### [WHAT THE EXERCISE ASKS]
The expected output is an exact copy of the lines from the one containing "This screenshot has width=1093, height=723." to the final line below, minus any pictures.

*** RECORDS FOR THE TASK Section Begins ***

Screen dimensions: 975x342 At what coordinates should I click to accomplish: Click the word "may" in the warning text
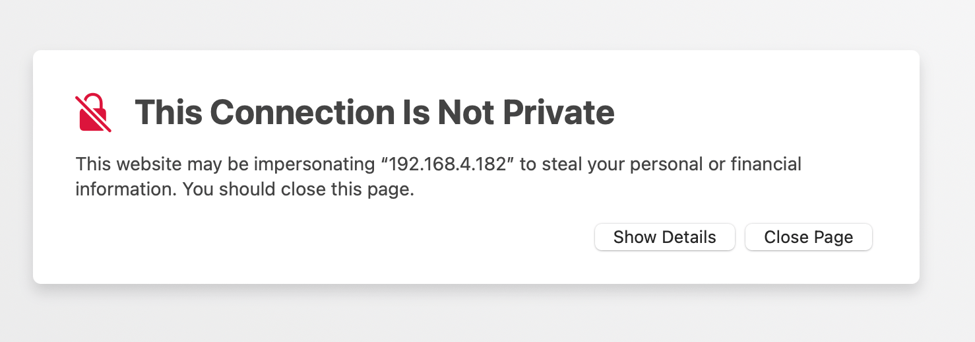click(x=204, y=164)
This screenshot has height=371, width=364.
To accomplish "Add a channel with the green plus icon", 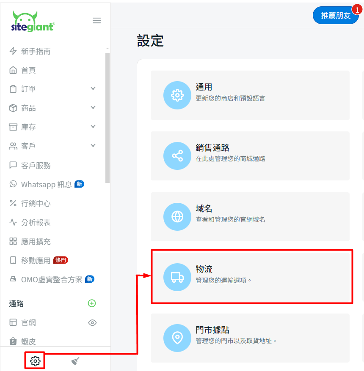I will tap(92, 303).
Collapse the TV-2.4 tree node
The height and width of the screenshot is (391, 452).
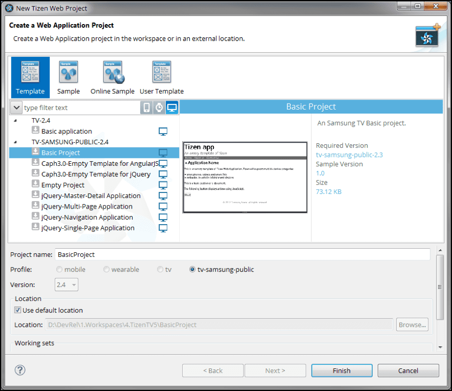[16, 120]
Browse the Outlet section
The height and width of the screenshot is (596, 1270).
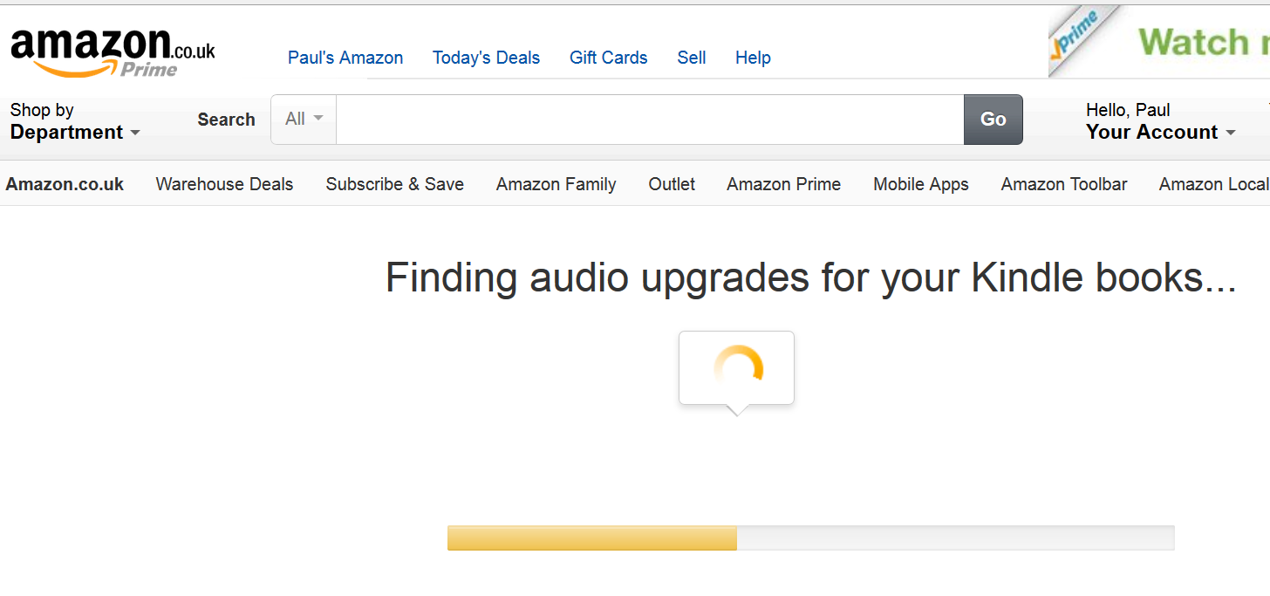[672, 184]
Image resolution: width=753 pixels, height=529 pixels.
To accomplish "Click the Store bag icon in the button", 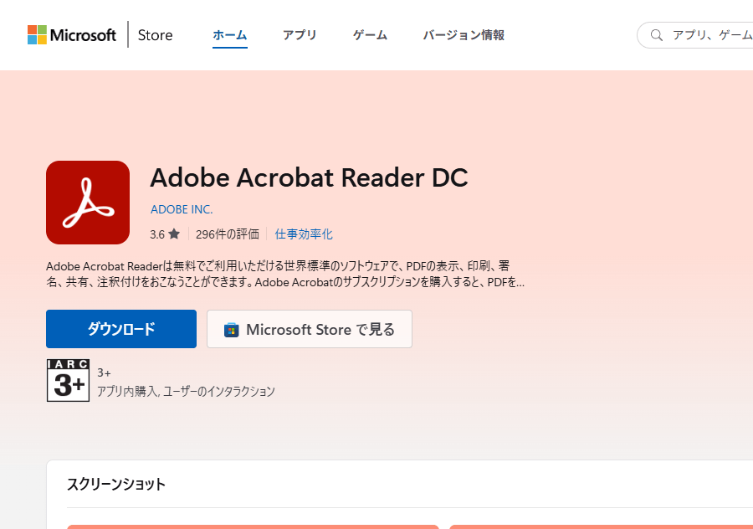I will point(232,330).
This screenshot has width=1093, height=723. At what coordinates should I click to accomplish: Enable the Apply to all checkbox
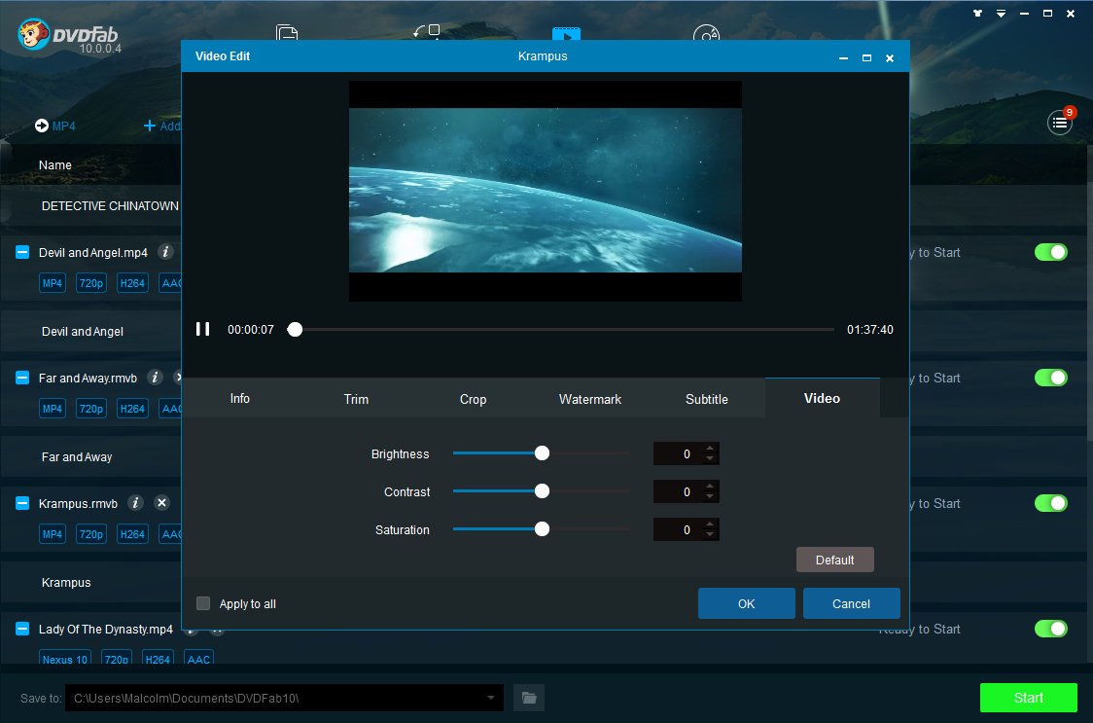click(x=203, y=603)
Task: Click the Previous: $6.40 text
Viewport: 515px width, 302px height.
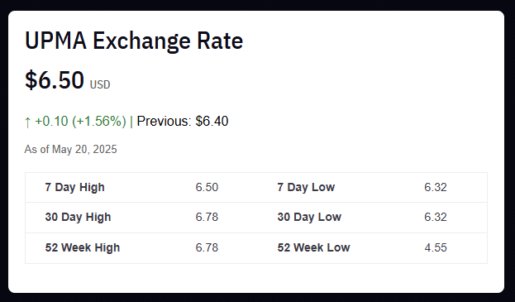Action: point(183,122)

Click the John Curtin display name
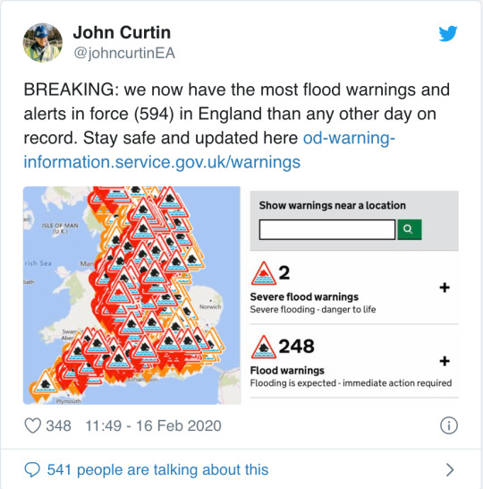pos(122,32)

*** RECORDS FOR THE TASK Section Ends ***

### [OUTPUT]
This screenshot has width=1093, height=723. At what coordinates should I click to accomplish: Enable the Apply to all checkbox
click(x=203, y=603)
Task: Click the Previous: $6.40 text
Viewport: 515px width, 302px height.
Action: point(183,122)

Click the John Curtin display name
pos(122,32)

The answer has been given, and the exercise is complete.